The
Greatest Business Decisions of All Time by Verne Harnish, published by Fortune

In fact Harnish has done an excellent job because, unlike many similar collections, the style is consistent and the flow is excellent. There is even a summary of each chapter for those short of time and a concise foreword that contains the editor’s ‘top five’. However, when reading this foreword I began to have concerns that, like many USA books on business, the emphasis was too much on behavioural processes and corporate cultures, and not enough on the hard decisions that resulted. Half of the eighteen examples had this sort of behavioural flavour; it may be because of my own background and MTP’s business focus but I thought that this was not the right balance.
When
assessing Harnish’s top five, I could see the logic of the best decision being
Apple’s bringing back Steve Jobs after ten years of isolation but was less sure
about Sam Walton’s decision to have a morning meeting, Bill Gates’s practice of
taking off a ‘think week’ or Jack Welsh’s setting up of a training centre. However well these ideas worked, I would
rather have heard about the decisions that were made than the processes that
led to them.
My top
five were quite different. I enjoyed
reading about how Johnson and Johnson’s CEO defied advice and, at high cost, recalled a dangerously faulty product with
total openness; and how a small company called Softsoap blocked Procter and
Gamble’s efforts to copy their product by buying up all the available bottles.
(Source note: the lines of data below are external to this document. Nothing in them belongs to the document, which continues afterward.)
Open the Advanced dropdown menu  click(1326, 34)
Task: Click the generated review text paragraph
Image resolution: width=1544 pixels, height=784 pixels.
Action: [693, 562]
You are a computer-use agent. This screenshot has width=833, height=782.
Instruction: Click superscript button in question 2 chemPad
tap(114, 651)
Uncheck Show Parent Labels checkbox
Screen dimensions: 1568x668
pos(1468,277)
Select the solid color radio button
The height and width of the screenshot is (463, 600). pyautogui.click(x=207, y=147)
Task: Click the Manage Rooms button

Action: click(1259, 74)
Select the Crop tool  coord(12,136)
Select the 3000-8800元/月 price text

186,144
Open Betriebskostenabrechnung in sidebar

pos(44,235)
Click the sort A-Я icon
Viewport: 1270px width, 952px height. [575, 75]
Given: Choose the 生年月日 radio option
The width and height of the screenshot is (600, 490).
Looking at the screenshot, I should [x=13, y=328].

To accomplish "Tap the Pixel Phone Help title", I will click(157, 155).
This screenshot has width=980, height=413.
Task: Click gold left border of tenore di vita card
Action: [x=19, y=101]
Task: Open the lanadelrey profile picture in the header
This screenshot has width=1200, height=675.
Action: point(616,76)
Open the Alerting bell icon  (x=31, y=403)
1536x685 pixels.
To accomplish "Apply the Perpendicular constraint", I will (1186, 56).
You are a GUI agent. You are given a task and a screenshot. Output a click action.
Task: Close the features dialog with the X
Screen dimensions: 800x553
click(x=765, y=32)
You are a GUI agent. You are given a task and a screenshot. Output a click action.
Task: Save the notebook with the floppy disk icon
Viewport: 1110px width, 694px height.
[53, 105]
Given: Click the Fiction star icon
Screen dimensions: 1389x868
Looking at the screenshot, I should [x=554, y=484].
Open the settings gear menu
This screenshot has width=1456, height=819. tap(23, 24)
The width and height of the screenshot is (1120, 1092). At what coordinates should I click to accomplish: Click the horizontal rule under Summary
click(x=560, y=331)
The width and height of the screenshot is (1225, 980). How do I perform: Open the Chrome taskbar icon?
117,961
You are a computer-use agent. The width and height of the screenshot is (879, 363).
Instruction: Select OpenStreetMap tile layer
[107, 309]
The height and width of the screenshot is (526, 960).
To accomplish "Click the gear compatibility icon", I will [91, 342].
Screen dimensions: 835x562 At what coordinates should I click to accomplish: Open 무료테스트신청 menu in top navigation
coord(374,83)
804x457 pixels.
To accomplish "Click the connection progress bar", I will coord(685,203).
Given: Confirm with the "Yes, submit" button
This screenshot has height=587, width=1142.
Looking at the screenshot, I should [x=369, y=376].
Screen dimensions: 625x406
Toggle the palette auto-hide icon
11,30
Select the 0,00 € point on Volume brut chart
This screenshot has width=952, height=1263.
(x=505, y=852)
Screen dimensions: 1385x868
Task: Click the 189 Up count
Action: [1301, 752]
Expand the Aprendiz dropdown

I was also expecting more risk taking
investment decisions to be featured, like the one example quoted – Boeing’s
decision to invest in the first jet airliner.
So this
is a good read, for work or holiday; I finished it in one afternoon on the
beach and it didn’t feel like work. But
readers should be careful not to take the lessons too literally; setting up
regular staff meetings or having ‘think weeks’ – even setting up a new training
centre -are not likely to work unless the outcome is better business decisions.